---------- LISTED ENTRIES ----------

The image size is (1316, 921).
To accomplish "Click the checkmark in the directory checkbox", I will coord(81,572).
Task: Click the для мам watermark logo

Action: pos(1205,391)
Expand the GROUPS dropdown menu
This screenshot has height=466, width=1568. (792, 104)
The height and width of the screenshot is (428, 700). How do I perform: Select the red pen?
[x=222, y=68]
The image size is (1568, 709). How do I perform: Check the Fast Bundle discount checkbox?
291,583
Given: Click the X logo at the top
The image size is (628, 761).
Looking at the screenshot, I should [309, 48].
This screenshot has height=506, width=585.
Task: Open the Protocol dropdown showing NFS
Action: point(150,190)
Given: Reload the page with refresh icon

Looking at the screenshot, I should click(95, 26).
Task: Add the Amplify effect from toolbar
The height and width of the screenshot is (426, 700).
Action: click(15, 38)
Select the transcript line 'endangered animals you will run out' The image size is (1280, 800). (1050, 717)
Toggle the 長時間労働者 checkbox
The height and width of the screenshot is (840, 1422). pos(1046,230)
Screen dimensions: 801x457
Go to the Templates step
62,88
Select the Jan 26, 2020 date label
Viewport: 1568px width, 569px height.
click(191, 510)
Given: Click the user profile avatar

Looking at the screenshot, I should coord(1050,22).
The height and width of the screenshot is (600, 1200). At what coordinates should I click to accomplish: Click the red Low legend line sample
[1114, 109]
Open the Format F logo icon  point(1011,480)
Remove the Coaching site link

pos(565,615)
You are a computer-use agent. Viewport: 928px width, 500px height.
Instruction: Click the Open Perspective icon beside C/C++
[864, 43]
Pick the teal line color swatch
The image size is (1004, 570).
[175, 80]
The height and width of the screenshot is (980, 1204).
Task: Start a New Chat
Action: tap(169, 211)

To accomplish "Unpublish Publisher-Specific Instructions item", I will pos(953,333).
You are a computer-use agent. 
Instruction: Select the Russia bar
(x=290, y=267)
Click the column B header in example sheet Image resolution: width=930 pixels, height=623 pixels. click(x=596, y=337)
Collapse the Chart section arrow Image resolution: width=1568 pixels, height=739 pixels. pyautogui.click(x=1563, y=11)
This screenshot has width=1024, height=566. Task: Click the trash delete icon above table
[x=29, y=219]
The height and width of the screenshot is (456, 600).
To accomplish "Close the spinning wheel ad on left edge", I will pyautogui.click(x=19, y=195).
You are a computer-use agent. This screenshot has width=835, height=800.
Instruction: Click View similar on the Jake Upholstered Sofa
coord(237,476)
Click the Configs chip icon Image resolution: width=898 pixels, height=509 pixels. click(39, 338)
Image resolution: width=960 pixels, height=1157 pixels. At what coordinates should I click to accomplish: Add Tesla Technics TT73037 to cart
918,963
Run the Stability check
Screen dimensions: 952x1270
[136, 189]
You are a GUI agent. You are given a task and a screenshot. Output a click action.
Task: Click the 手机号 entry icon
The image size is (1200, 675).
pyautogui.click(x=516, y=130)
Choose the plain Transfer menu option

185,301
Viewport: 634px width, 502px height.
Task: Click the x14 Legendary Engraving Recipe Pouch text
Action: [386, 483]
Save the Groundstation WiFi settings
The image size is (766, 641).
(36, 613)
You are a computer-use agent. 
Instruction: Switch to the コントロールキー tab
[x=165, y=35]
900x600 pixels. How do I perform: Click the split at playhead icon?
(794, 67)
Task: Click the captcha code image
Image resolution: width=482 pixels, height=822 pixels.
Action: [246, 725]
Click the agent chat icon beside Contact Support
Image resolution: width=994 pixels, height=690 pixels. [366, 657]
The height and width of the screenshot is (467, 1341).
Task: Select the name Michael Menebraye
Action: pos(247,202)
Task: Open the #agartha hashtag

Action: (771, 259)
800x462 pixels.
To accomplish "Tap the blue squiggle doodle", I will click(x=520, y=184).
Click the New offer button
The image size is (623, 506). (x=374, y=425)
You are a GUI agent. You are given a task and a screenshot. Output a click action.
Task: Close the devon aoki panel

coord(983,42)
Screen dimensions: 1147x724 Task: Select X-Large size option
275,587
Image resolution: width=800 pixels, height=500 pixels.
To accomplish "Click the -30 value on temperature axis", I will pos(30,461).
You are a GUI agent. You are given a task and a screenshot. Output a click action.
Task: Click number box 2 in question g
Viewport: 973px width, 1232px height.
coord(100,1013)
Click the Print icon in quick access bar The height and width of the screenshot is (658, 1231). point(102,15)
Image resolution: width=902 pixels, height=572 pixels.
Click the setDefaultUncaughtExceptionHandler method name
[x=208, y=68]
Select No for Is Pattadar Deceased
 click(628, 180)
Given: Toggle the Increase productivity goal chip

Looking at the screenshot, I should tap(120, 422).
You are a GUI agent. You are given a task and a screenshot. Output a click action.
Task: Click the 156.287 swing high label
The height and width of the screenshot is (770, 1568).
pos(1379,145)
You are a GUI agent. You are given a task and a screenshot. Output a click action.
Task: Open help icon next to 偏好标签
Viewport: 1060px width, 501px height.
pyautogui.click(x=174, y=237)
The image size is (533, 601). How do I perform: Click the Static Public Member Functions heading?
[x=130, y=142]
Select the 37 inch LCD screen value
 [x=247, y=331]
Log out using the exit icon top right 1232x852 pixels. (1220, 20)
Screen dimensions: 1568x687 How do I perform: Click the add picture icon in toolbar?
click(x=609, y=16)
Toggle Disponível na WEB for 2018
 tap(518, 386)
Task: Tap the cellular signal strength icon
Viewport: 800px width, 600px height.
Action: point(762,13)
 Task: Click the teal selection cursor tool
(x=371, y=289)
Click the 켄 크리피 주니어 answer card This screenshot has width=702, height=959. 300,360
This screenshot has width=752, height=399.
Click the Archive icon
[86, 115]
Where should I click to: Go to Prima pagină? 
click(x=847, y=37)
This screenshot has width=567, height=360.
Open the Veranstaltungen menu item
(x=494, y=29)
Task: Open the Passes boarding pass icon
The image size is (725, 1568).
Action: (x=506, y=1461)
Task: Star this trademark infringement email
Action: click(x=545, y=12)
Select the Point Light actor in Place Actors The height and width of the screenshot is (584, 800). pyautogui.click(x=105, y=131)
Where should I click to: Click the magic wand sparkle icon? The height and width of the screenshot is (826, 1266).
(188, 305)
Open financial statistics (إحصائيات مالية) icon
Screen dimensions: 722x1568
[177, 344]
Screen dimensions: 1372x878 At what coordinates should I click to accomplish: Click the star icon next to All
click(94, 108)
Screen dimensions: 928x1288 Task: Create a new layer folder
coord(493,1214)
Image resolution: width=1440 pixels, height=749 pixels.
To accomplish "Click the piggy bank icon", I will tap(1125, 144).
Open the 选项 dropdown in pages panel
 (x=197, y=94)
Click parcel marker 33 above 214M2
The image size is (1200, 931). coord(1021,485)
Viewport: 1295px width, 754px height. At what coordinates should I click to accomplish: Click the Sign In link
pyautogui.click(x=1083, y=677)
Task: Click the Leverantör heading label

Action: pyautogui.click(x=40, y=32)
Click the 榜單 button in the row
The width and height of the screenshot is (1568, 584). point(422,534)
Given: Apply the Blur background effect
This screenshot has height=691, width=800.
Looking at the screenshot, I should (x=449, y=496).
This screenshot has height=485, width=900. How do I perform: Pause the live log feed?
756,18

----------

[TRY IT]
The answer must consist of every line above that holds the string "effect", copied exactly.

[OUTPUT OF THE TASK]
Task: Add the Amplify effect from toolbar
Given: Apply the Blur background effect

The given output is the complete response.